Data in this exercise:
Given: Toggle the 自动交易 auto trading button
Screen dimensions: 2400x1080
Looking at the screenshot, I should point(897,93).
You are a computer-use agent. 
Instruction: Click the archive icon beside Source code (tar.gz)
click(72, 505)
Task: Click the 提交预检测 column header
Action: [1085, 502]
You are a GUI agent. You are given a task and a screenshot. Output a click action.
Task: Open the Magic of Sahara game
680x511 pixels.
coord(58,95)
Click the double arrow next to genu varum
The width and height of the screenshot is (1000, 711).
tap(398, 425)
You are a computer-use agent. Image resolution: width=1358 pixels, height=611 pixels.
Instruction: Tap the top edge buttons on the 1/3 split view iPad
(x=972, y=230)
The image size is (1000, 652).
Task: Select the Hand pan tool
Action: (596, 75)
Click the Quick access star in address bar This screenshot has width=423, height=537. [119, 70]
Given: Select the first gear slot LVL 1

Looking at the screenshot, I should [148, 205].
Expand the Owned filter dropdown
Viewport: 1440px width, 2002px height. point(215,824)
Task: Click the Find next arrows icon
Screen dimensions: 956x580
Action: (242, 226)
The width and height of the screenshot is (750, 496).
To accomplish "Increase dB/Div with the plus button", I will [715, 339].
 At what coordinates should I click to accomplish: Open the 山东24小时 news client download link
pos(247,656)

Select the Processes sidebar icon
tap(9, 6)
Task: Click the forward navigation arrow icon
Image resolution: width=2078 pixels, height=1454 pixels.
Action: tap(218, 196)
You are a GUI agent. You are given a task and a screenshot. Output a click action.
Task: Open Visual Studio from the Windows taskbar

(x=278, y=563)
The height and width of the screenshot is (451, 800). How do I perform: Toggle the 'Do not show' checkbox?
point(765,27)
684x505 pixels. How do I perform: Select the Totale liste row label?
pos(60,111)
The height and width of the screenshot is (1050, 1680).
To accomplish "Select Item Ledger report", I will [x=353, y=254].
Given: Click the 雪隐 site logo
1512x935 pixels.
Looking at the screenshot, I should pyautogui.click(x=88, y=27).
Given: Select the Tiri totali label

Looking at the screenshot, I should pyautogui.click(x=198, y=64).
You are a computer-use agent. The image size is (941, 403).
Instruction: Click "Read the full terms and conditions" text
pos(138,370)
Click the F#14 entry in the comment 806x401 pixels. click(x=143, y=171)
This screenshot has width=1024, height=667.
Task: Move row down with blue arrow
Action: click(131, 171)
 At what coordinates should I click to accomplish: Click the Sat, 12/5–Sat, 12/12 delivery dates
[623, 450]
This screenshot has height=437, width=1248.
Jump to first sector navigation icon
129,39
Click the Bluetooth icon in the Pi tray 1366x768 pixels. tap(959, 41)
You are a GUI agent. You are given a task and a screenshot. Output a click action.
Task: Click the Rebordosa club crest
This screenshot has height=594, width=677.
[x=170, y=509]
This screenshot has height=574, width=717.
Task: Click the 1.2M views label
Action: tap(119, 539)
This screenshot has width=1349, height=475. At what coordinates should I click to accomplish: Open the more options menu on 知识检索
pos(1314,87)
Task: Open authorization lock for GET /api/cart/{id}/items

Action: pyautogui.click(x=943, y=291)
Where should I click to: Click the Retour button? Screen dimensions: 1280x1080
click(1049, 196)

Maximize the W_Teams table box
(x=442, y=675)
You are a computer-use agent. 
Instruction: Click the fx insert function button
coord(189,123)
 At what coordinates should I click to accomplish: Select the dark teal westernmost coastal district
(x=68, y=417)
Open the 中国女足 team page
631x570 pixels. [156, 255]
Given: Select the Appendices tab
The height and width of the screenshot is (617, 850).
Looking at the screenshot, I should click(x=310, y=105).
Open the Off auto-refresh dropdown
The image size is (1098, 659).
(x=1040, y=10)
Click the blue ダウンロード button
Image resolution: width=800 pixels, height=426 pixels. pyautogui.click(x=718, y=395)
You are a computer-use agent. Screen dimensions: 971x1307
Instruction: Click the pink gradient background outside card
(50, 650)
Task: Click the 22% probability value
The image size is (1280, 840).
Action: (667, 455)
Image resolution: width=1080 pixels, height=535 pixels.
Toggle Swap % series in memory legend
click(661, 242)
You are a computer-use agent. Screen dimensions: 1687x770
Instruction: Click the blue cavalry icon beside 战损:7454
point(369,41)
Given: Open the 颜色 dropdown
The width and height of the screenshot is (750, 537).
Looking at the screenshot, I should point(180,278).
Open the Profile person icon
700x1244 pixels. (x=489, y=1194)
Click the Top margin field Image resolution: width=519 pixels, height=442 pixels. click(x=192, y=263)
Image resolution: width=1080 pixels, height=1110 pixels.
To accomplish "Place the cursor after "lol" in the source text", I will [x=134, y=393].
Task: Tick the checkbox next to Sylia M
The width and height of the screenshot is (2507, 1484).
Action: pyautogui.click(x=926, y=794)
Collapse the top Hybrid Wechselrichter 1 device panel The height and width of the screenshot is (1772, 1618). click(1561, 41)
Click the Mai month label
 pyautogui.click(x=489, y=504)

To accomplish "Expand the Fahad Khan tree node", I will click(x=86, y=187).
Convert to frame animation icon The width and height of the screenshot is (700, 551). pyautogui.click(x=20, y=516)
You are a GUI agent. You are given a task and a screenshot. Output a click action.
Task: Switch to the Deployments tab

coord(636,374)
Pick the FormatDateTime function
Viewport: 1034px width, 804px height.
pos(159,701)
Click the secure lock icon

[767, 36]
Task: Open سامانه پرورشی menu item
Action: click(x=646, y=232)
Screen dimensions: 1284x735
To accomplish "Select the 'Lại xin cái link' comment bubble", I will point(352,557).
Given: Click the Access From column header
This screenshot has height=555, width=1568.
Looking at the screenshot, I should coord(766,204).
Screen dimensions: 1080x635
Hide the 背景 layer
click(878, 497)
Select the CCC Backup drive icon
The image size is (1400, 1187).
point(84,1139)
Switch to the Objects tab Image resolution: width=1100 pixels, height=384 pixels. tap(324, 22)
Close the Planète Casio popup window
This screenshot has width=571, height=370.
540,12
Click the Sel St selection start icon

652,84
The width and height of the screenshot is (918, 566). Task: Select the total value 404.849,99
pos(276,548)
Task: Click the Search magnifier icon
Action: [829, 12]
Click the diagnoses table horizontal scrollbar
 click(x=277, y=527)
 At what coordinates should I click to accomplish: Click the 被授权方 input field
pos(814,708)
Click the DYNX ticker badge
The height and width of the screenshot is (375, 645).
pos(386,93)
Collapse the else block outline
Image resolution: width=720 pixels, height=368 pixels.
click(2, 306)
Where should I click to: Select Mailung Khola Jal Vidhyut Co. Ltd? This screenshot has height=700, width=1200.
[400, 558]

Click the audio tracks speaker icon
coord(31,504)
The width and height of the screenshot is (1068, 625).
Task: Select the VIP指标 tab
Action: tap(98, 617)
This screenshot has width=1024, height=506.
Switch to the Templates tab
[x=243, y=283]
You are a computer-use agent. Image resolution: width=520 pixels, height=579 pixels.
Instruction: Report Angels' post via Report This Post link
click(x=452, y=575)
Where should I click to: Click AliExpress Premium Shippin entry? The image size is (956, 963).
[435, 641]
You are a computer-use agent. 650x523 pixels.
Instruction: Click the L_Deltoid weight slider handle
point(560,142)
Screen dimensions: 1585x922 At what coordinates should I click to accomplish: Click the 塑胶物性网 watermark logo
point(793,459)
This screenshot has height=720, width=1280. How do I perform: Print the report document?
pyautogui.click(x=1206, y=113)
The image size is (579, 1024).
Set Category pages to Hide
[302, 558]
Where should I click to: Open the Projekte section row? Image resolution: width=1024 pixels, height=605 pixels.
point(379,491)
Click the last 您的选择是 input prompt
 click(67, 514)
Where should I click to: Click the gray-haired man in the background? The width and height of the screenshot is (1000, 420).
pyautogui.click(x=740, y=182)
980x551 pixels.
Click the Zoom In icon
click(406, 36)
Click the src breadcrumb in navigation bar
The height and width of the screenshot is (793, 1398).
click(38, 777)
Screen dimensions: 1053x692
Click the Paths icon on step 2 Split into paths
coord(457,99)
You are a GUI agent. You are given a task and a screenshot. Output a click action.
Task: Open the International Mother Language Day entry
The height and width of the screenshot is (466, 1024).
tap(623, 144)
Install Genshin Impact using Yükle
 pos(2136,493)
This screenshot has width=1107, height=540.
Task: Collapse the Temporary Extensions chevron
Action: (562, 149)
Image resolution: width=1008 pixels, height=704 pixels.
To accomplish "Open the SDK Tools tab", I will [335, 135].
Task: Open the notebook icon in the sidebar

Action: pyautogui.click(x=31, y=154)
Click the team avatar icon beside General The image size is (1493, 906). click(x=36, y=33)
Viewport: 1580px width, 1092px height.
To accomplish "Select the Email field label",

Activity:
Find the number of lines in the records that include the word "next". Write only that number.

Solution for this exercise:
3